**Short task**
List each line in the items below that contains the word "screenshot", copying those lines in full.
====== Data supplied ======
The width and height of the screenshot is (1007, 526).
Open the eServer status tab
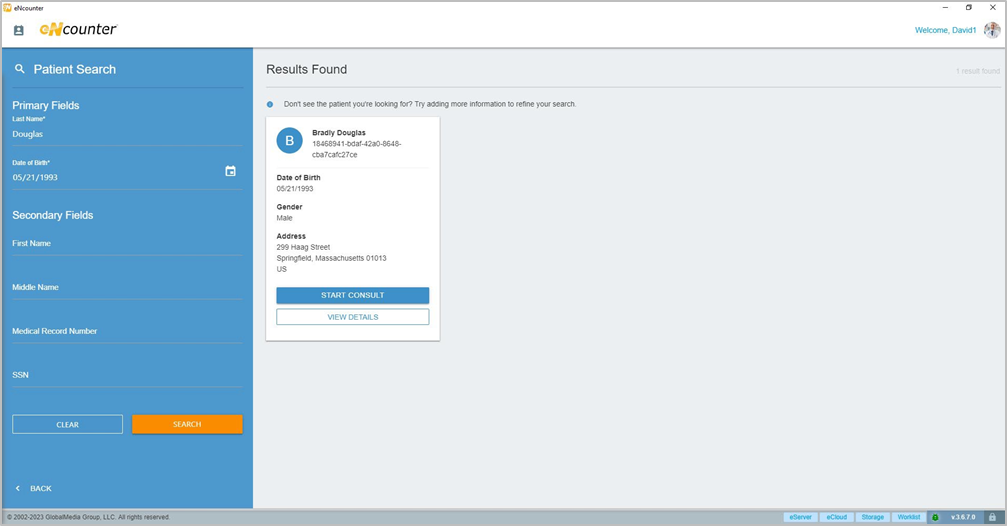(x=801, y=517)
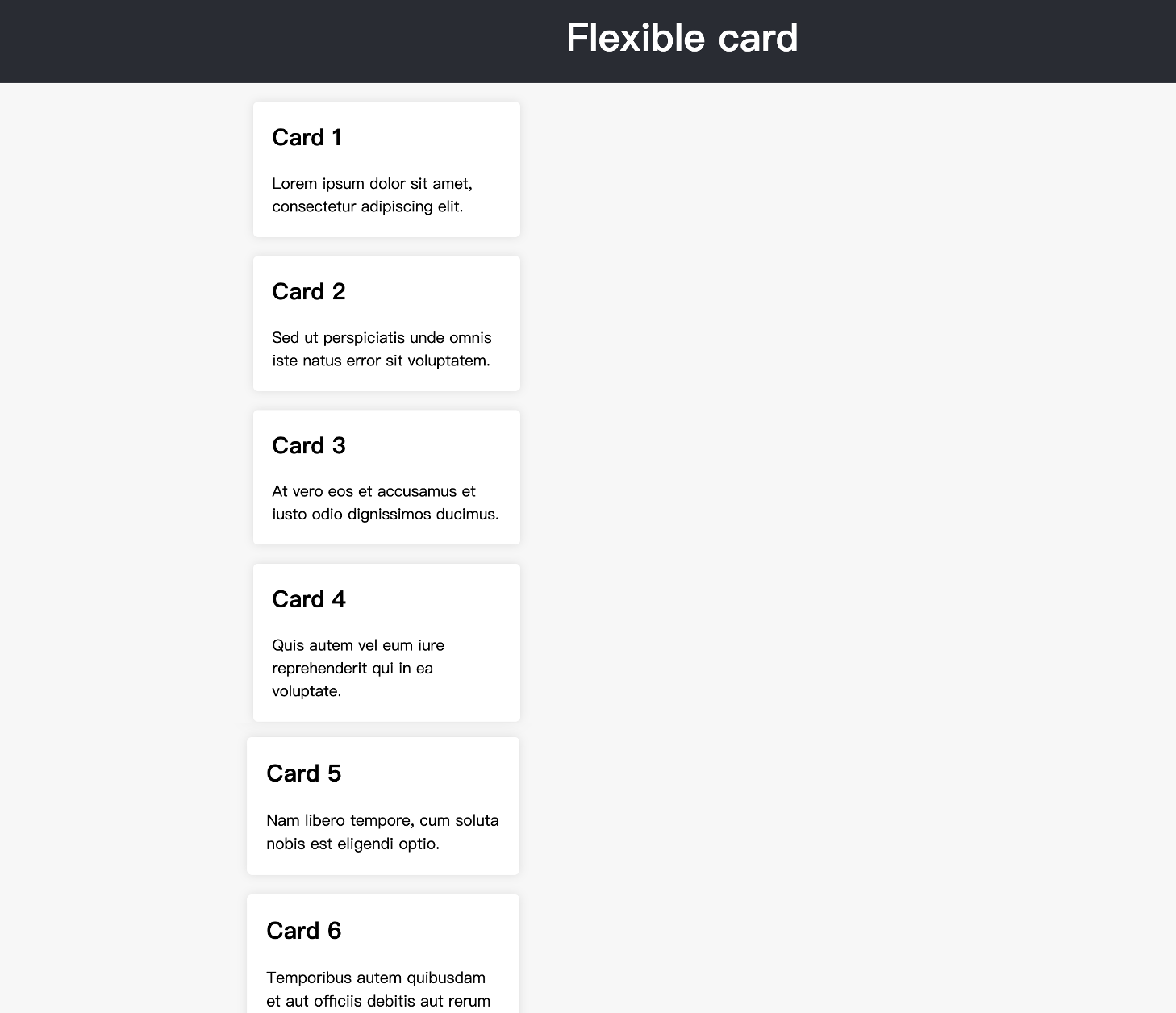Click the 'consectetur adipiscing elit.' text

pyautogui.click(x=368, y=206)

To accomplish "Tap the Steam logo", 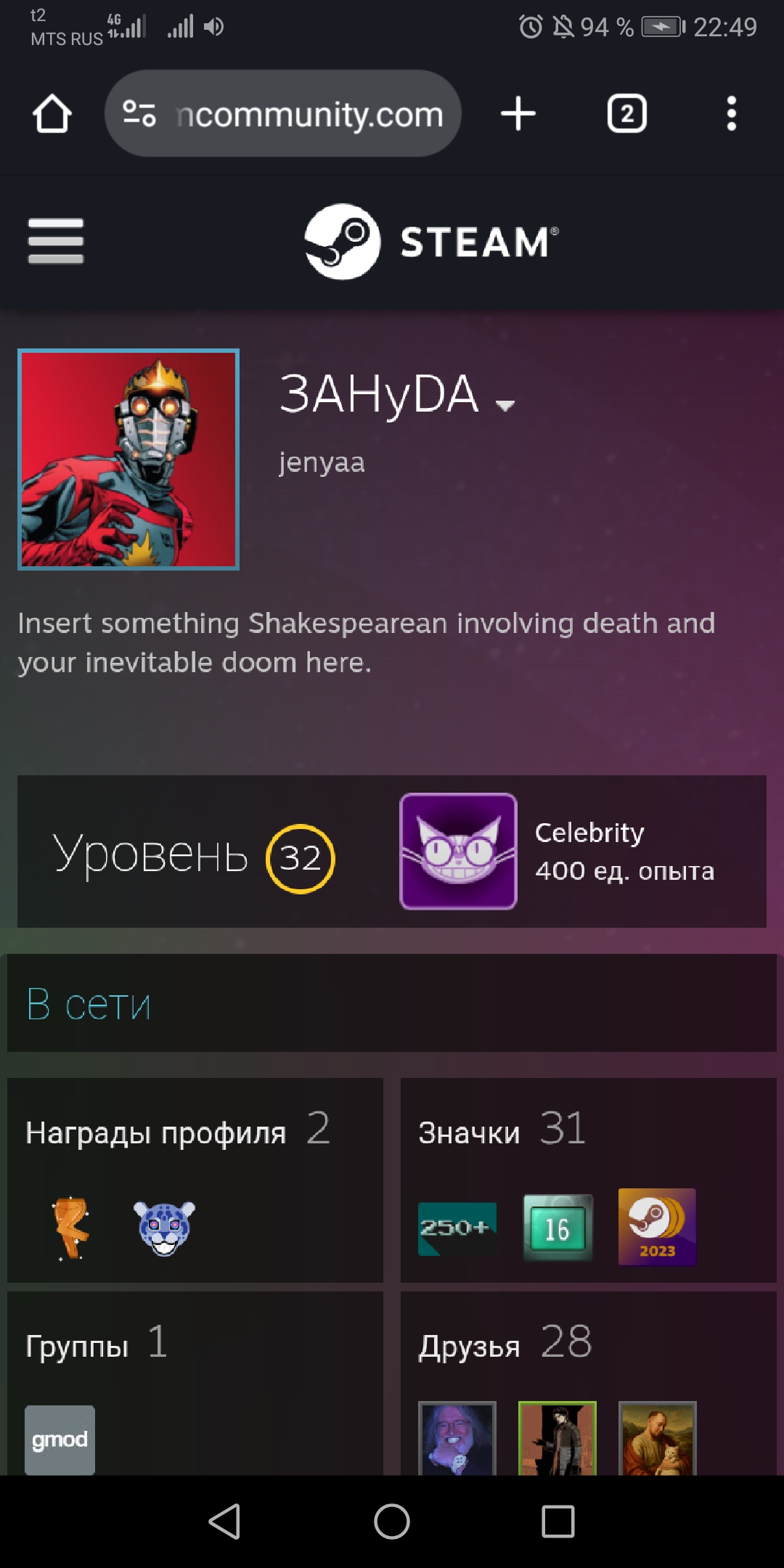I will tap(432, 242).
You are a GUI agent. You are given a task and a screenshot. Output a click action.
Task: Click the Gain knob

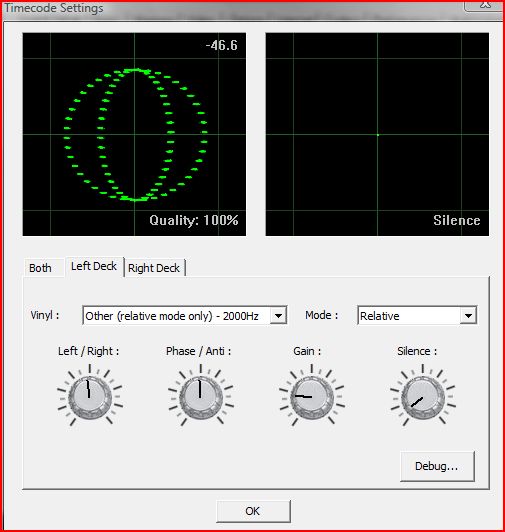coord(312,397)
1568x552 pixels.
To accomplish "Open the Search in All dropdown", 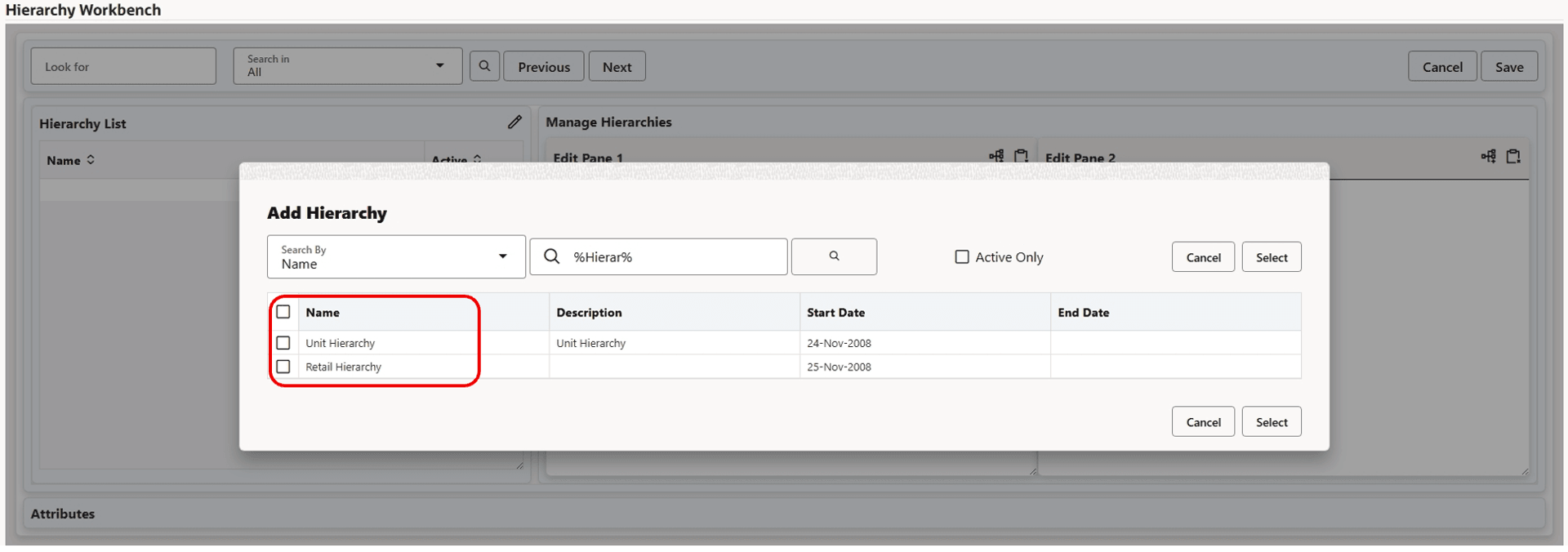I will pyautogui.click(x=347, y=66).
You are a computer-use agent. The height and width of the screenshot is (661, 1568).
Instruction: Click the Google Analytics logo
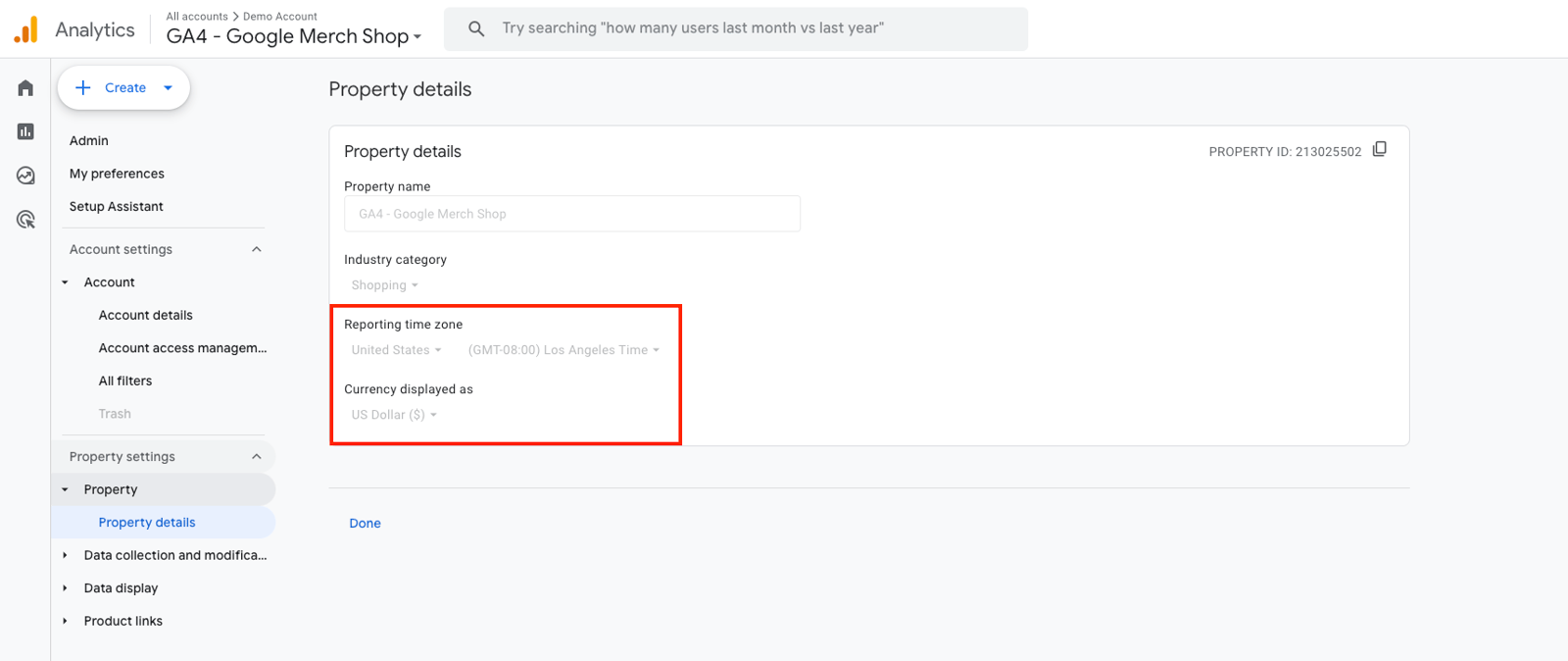click(26, 29)
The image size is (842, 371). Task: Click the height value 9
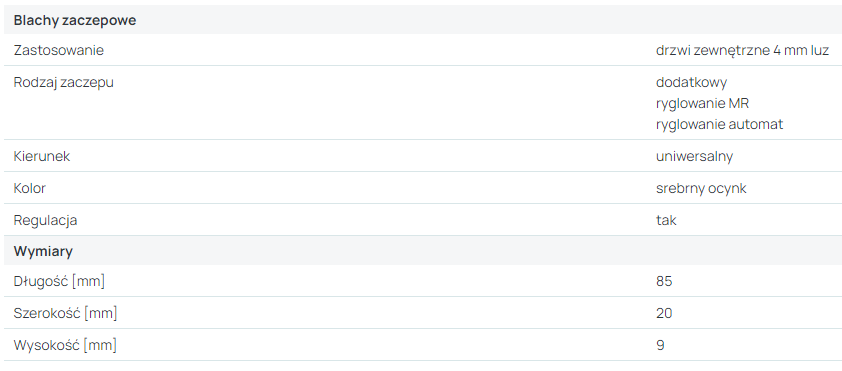pos(660,345)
======
**Exercise output**
The width and height of the screenshot is (1007, 526).
You are a GUI agent. You are given a task and a screenshot. Output a click action.
You are a computer-use agent. The height and width of the screenshot is (661, 1568).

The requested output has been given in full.